DEBUG: Planning Failures

Debugging tip: "Planner can't find a path" → narrow passages in C-space. Solutions: (1) Use RRT-Connect (bidirectional). (2) Increase goal bias from 5% to 20%. (3) Use bridge-test sampling (sample near obstacle boundaries). (4) Reduce C-space dimensionality: plan the end-effector path in 3D, then use IK at each waypoint.
Debugging tip: "Path is jerky" → RRT produces piecewise-linear paths with sharp corners.

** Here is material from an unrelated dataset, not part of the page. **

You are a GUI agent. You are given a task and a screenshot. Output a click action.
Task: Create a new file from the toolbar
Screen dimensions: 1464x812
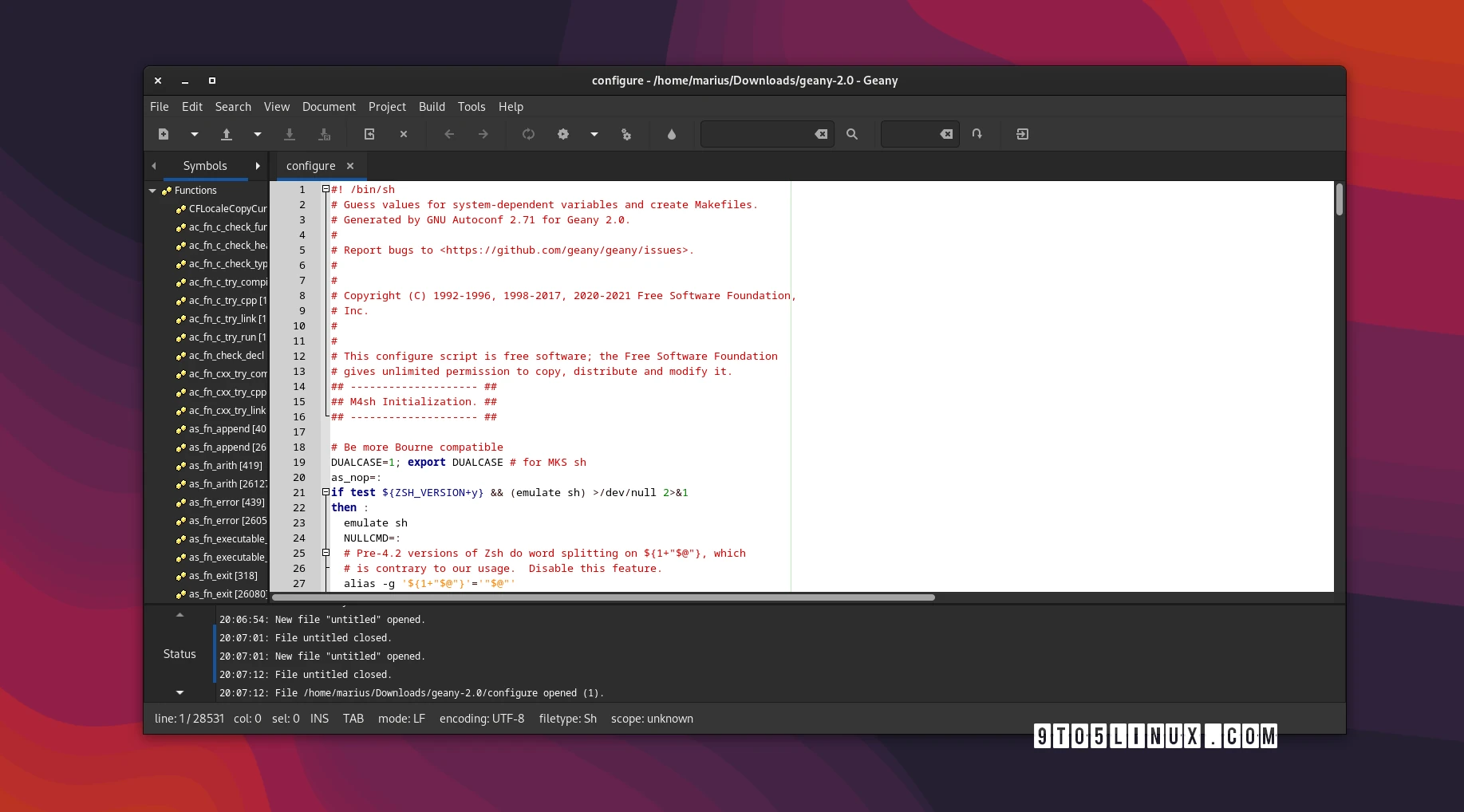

Post-process: (1) shortcutting (try connecting non-adjacent waypoints, keep if collision-free), (2) B-spline smoothing, (3) trajectory optimization (TrajOpt minimizes jerk while respecting collision constraints).
Interview tip: When asked "how do you speed up planning?", give a menu: (1) better sampling (informed RRT*, goal bias, bridge test), (2) lazy collision checking (check collisions only on the final path, not every extension), (3) plan in lower dimensions (task space instead of joint space), (4) cache a PRM (build a roadmap offline, query online in <1ms). For real-time replanning, use dynamic RRT or trajectory optimization warm-started from the previous solution.

Worked Example: RRT vs RRT-Connect Performance

Consider a 2D workspace with a narrow passage (10% of workspace width). How many samples does each algorithm need?

AlgorithmPassage WidthAvg Samples to Find PathAvg Path Length
RRTWide (50%)~801.4x optimal
RRTNarrow (10%)~2,5001.8x optimal
RRTVery narrow (2%)~60,0002.5x optimal
RRT-ConnectWide (50%)~301.3x optimal
RRT-ConnectNarrow (10%)~4001.5x optimal
RRT-ConnectVery narrow (2%)~8,0002.0x optimal

RRT-Connect is 3-8x faster in narrow passages because both trees grow toward the gap from opposite sides, effectively halving the passage length each tree must discover. This is why bidirectional search is the default in production systems (OMPL defaults to RRT-Connect).

After finding a path, shortcutting tries connecting non-adjacent waypoints. For each pair (i, j) where j > i+1, check if the direct connection is collision-free. If so, remove all intermediate waypoints. This typically reduces path length by 30-50% and removes the characteristic "zigzag" of RRT paths.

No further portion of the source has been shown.